Understanding Romero’s involvement in the debate about agrarian reform requires sustained attention to how it takes its bearings from the line of thinking about property and possession for which Pope Leo XIII’s 1891 encyclical Rerum novarum stands as a new beginning. The enclyclical tradition developing out of Leo’s pontificate is commonly referred to as Catholic social doctrine or Catholic social teaching. Romero’s and the Church’s participation in the debate about agrarian reform in El Salvador is unintelligible apart from it.

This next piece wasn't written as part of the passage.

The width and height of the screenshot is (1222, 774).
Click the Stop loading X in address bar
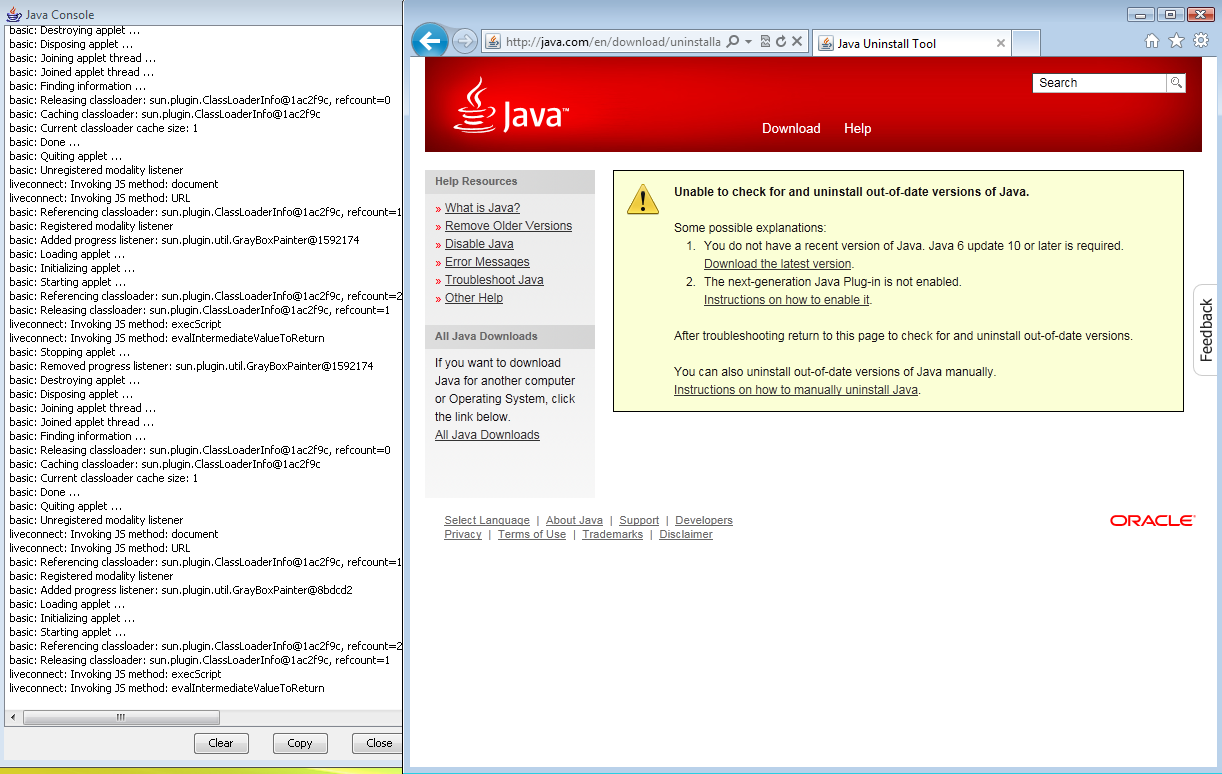click(x=797, y=42)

What Romero and the encyclical tradition share, I argue, is an understanding of creation as a common gift, from which follows a distinctive construal of property and the demands of justice with respect to possessing it. On this view, property does not name, as it is often taken to mean, the enclosure of what is common for the exclusive use of its possessors—something to be held by them over and against others. Rather, property and everything related to its holding derive from the claim that creation is a gift given to human creatures in common. The acknowledgement of creation as a common gift gives rise to what I describe in this study as a politics of common use, of which agrarian reform is one expression.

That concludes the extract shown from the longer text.